- What you have to do -
Word for word, restate the lines from the one holding "[combobox] (172, 71)" through the end of the data below, including both endpoints and nothing more.

- Listed entries -
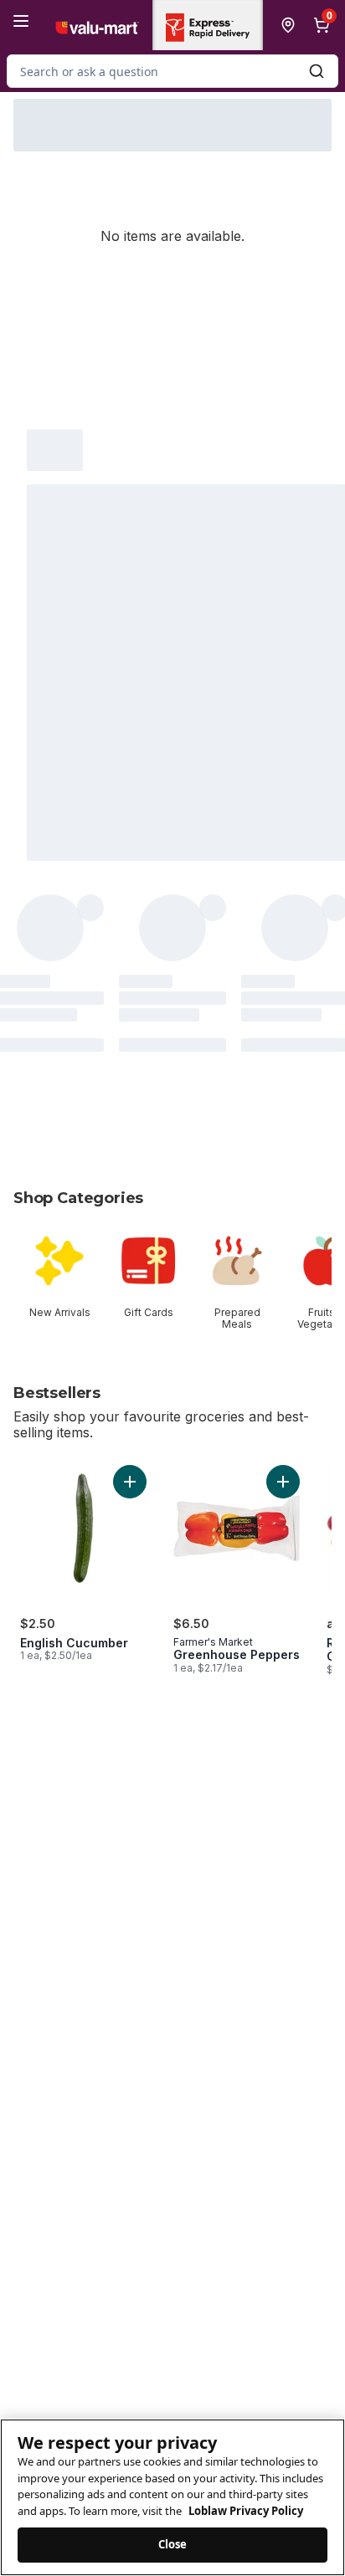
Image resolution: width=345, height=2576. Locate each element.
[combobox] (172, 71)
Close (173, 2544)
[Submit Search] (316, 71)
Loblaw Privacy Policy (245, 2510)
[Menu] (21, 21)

- Answer space -
[combobox] (172, 71)
Close (173, 2544)
[Submit Search] (316, 71)
Loblaw Privacy Policy (245, 2510)
[Menu] (21, 21)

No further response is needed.